GA induces apoptosis. (A) Electron microscopy of T47D cells treated with DMSO (Left) or GA(5 μM, Right). (Scale bar: 1 mm ≈ 0.01 μm.) (B) The structure of GA of which the tricyclic ring and α,β-unsaturated ring (boxed areas) were modified to obtain the derivatives.

GA derivatives were made to elucidate the structure activity relationship (13). The tricyclic ring and the α, β unsaturated ketone, as indicated, are essential for the activity of GA (Fig. 1B). The saturated ketone derivative (inactive GA) does not activate caspases in cells. GA activates caspases in our cell-based assay (15) and inhibits cell growth in various tumor cell lines at submicromolar potencies; this effect is also seen in multidrug resistant human uterine sarcoma cell line (18) as shown in Table 1 where standard chemotherapeutics showed a 100- to 1,000-fold decrease in potency (data not shown).

Table 1. GA inhibits growth in various tumor cell lines.

Cell Tissue Gl50, nM
T47D Breast 630
ZR751 Breast 400
HL60 Lymphocyte 115
Jurkat Lymphocyte 168
Calu1 Nonsmall cell lung 550
MES Uterine 300
MES ADR* Uterine 1,000
*

Multidrug resistance pgp overexpressed (19).

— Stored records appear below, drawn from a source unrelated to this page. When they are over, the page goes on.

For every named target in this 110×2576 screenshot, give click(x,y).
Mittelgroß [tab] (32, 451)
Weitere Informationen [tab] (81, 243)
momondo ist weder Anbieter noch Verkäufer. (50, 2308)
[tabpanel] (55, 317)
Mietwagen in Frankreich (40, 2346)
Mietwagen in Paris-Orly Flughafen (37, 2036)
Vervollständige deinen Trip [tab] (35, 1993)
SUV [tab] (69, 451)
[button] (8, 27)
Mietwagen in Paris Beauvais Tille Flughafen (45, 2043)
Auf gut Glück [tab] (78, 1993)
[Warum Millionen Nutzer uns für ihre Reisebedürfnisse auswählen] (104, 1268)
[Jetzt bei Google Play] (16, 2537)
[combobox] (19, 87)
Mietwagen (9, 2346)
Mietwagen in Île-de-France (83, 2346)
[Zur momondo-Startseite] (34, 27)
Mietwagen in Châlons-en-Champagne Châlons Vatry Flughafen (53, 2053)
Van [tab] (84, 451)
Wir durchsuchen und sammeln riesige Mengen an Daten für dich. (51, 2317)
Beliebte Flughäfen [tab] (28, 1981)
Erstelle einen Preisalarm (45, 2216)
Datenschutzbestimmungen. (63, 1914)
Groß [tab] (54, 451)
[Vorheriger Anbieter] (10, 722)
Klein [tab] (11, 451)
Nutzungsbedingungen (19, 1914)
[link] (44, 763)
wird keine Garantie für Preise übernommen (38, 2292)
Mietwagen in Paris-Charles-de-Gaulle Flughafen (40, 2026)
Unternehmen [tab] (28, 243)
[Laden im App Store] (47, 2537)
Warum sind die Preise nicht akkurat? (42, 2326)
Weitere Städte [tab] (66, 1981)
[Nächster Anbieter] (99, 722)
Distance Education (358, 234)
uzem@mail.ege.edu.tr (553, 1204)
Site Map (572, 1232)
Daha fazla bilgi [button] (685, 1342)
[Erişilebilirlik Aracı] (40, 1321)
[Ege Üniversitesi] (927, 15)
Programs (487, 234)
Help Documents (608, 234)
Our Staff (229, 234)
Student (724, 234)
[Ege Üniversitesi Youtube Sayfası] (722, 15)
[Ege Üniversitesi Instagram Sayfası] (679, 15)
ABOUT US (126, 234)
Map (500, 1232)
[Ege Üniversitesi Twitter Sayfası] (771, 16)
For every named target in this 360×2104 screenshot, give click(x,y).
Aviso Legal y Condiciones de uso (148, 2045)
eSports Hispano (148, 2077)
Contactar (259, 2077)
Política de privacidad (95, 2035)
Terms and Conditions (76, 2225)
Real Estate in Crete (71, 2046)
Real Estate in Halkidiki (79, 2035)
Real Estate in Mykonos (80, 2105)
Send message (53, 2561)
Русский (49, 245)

TfR Identified as the Molecular Target. Initial experiments indicated that GA triggered apoptosis through a cell-surface target. We observed from our structure activity relationship studies that certain GA derivatives tolerated different bulky group modifications while maintaining induction of apoptosis. To better characterize the target, we synthesized a biotin-conjugated GA (biotin-GA) for attachment to streptavidin microspheres, fluorescein-conjugated GA (fluorescein-GA), or agarose conjugates. All derivatives retained the activity of GA. Using the equipotency biotinylated derivative (biotin-GA) conjugated to streptavidin FluoSpheres, we tested the ability of GA-conjugated FluoSpheres to activate apoptosis and observed comparable cell death to unconjugated GA at the same concentration (Fig. 2A). We then synthesized a tritium-labeled GA derivative (tritium-GA) to further understand the cellular binding properties of GA. Using tritium-GA, we demonstrated saturable and temperature-dependent binding on Jurkat cells treated at 37°C (Fig. 2B) and 4°C (data not shown) that is competed by cold unlabeled GA (Fig. 2B). To further prove that the GA target was a membrane protein, cell surface biotinylation experiments were performed according to reported procedures (21). Biotinylated cells were treated with fluorescein-GA, immunoprecipitated with anti-FITC antibody, and blotted with anti-biotin antibodies. Identification of a biotinylated protein in the fluorescein-GA affinity experiments that could be competed off by GA and not by an α, β saturated inactive derivative (inactive-GA), further confirmed the presence of target protein on the cell surface (Fig. 2C). These data support the observations that GA mediates apoptosis through a cell surface receptor.

Fig. 2.

Fig. 2.

GA binds to a cell surface receptor. (A) Biotin-GA conjugated to streptavidin FluoSpheres activates apoptosis. Jurkat cells were treated for 24 h with DMSO (C), 5 μM GA (F), or 5 μM biotin-GA (B) bound to streptavidin FluoSpheres (20). Propidium iodide viability staining was used to quantitate apoptosis. (B) Saturable receptor binding on cells. Jurkat cells were incubated with tritium-GA at 1 μM at 37°C, with or without 20 μM of unlabeled GA. At indicated time points, the amount of bound tritium-GA was determined by liquid scintillation counting. (C) GA binds to a biotinylated cell surface protein. Jurkat cells were surface-biotinylated and treated with either DMSO or 5 μM fluorescein-GA for 30 min at 37°C. Active-GA and inactive-GA were used as controls to determine the specificity of binding. (D) GA binds to TfR. Jurkat cells were treated with either DMSO or 5 μM fluorescein-GA, for 30 min at 37°C. Lysate was immunoprecipitated with anti-FITC antibody and detected by immunoblotting with anti-TfR antibody.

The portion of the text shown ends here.